- Your assignment: The material below holds a span beginning at the line with "This screenshot has height=1080, width=2400." and ending at the line with "is (707, 919).". Quote that span exactly, both ends included, and only that span.

- Records to use:
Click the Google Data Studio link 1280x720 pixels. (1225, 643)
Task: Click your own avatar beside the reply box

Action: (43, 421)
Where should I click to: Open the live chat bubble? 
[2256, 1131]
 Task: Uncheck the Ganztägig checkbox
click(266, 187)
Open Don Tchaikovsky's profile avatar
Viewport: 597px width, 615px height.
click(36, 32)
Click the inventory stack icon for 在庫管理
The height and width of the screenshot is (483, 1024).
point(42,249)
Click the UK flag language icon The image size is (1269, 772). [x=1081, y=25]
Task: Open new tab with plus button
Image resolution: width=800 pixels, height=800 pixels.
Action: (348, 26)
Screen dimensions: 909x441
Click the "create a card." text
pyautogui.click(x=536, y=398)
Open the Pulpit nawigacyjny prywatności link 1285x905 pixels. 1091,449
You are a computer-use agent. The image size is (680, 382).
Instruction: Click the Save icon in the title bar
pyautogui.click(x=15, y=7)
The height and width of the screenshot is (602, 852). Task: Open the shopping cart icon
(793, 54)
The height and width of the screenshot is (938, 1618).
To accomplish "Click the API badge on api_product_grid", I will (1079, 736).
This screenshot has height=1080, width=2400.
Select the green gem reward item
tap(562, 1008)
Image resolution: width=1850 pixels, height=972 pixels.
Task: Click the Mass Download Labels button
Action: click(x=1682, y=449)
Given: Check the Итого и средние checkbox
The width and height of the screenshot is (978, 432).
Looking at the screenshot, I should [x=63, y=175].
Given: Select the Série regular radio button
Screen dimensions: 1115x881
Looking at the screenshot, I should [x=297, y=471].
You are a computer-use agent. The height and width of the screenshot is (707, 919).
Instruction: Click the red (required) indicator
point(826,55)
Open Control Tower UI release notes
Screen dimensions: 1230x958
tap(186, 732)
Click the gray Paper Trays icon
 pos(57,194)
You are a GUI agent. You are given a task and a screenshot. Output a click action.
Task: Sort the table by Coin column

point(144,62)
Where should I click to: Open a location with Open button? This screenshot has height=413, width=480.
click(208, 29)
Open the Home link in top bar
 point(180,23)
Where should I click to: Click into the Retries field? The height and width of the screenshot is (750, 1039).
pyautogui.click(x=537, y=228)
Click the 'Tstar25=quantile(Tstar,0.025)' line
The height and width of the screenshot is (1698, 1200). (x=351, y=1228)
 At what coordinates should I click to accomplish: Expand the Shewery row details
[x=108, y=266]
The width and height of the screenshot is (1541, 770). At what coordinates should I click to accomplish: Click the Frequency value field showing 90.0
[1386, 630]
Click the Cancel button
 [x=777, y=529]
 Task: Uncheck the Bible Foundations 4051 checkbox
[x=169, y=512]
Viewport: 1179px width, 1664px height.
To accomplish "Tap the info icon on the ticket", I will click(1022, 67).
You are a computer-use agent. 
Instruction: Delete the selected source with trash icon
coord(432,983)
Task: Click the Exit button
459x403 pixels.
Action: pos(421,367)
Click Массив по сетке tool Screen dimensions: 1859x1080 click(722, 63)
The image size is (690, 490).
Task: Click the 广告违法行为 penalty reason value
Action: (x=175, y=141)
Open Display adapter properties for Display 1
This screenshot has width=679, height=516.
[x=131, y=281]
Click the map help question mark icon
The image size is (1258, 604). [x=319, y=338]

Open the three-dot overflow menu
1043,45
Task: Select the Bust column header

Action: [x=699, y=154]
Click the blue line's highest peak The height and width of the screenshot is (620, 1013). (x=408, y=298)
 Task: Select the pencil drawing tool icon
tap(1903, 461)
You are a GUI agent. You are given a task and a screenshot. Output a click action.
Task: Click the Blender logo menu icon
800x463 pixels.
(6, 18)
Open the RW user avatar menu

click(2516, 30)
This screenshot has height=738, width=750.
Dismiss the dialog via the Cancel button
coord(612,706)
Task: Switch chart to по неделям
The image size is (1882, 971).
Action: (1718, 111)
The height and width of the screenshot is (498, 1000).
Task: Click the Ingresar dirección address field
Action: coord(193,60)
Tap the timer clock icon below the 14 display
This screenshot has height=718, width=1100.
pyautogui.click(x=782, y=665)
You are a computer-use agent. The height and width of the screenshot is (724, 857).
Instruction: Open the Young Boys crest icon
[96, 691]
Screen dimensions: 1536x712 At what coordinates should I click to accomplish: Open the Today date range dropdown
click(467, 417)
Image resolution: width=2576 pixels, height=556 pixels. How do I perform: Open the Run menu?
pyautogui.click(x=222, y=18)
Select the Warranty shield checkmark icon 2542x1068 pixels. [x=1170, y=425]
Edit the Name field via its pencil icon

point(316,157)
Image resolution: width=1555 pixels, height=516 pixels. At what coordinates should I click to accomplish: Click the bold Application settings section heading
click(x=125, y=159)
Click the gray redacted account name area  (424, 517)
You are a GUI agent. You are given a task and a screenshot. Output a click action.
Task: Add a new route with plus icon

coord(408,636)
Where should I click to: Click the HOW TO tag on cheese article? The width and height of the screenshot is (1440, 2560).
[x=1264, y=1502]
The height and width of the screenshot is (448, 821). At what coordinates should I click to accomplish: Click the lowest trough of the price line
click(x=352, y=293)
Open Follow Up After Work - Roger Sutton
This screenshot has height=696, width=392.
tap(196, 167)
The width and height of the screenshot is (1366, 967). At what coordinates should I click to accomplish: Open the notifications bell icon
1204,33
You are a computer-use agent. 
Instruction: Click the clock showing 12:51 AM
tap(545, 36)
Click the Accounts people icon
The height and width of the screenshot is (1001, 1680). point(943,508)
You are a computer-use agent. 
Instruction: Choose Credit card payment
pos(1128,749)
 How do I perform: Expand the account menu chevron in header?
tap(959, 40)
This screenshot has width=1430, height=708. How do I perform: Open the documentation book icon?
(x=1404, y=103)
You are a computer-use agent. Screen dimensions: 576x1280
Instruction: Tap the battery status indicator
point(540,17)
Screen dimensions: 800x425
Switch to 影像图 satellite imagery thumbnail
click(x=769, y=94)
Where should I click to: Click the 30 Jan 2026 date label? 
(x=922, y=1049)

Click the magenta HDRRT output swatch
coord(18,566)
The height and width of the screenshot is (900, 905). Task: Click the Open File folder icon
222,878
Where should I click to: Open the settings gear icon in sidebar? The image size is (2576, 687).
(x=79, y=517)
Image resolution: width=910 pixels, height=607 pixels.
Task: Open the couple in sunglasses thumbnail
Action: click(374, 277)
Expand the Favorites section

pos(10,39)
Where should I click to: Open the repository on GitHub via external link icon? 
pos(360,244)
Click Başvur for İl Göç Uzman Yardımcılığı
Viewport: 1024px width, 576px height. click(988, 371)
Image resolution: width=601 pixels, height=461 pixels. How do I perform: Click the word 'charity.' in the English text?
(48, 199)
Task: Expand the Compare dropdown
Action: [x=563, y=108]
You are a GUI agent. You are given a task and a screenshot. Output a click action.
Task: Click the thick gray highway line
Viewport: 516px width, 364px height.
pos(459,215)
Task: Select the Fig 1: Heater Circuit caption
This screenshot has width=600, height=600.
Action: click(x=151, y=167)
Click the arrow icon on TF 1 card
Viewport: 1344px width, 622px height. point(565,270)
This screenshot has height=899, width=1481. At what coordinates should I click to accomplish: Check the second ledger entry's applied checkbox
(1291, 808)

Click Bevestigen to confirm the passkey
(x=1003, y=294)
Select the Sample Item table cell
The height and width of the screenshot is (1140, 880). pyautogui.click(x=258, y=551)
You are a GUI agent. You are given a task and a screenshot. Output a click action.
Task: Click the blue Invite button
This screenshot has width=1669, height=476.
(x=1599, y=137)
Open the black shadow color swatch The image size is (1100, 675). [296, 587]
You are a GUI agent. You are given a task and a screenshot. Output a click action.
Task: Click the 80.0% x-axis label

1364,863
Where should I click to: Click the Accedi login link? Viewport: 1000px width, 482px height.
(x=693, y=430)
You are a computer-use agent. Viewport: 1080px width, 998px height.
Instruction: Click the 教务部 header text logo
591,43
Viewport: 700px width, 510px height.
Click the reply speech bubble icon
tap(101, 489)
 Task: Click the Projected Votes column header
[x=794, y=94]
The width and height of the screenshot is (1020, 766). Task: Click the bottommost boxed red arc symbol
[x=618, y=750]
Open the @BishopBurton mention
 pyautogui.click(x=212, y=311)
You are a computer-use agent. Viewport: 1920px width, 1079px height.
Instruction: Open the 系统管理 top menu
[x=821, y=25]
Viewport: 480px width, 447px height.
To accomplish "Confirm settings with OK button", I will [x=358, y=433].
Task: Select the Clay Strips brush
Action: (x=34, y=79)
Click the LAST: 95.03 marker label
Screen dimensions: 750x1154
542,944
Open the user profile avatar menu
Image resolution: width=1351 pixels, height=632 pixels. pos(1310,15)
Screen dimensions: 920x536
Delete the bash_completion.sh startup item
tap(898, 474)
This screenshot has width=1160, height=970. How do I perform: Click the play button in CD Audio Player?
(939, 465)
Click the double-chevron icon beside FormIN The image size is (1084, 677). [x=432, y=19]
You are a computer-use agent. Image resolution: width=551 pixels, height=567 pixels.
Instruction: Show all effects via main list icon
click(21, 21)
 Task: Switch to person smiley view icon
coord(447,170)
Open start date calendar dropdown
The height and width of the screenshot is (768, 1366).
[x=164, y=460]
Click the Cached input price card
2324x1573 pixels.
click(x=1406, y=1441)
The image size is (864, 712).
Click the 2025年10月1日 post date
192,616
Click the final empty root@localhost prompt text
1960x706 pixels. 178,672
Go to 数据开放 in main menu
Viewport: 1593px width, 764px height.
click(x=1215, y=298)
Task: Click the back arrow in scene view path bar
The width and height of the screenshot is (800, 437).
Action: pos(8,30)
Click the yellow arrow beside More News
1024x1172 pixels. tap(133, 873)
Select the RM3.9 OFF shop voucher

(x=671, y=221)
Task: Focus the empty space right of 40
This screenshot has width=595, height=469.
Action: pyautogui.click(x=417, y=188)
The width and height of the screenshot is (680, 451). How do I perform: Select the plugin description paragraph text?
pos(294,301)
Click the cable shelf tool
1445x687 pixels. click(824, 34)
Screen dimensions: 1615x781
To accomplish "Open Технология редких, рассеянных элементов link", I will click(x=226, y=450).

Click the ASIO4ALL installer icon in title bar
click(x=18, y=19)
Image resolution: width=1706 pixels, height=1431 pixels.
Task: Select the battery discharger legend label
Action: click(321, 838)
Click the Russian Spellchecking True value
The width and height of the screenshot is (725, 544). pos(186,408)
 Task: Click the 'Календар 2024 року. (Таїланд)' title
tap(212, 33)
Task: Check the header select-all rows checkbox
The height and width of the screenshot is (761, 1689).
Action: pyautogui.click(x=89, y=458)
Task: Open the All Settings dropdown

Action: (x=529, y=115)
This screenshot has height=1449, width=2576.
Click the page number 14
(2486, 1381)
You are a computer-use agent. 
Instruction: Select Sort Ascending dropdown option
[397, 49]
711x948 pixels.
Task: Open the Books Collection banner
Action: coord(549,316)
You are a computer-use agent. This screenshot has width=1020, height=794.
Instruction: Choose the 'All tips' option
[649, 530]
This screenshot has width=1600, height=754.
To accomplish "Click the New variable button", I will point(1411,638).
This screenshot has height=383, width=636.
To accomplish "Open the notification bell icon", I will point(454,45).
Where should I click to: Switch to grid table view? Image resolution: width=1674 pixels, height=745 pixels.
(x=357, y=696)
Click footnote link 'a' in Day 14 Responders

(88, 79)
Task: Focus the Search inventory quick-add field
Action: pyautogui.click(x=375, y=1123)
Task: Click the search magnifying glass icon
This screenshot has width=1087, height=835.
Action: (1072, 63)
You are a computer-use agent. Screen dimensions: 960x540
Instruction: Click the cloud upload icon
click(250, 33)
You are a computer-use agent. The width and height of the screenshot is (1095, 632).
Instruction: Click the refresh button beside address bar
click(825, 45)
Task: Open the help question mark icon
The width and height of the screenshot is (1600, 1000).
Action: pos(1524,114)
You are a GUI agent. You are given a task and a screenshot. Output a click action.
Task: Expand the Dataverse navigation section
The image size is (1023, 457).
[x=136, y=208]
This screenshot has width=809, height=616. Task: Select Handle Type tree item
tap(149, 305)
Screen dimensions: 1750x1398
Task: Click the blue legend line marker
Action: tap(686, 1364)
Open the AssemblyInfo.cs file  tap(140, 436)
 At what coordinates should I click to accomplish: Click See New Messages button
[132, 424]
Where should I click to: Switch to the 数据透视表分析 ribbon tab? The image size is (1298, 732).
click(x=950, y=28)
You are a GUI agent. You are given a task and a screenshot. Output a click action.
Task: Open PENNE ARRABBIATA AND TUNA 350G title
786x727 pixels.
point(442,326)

- Expected output:
This screenshot has height=1080, width=2400.
Select the green gem reward item
tap(562, 1008)
Image resolution: width=1850 pixels, height=972 pixels.
Task: Click the Mass Download Labels button
Action: click(x=1682, y=449)
Given: Check the Итого и средние checkbox
The width and height of the screenshot is (978, 432).
Looking at the screenshot, I should [x=63, y=175].
Given: Select the Série regular radio button
Screen dimensions: 1115x881
Looking at the screenshot, I should [x=297, y=471].
You are a computer-use agent. The height and width of the screenshot is (707, 919).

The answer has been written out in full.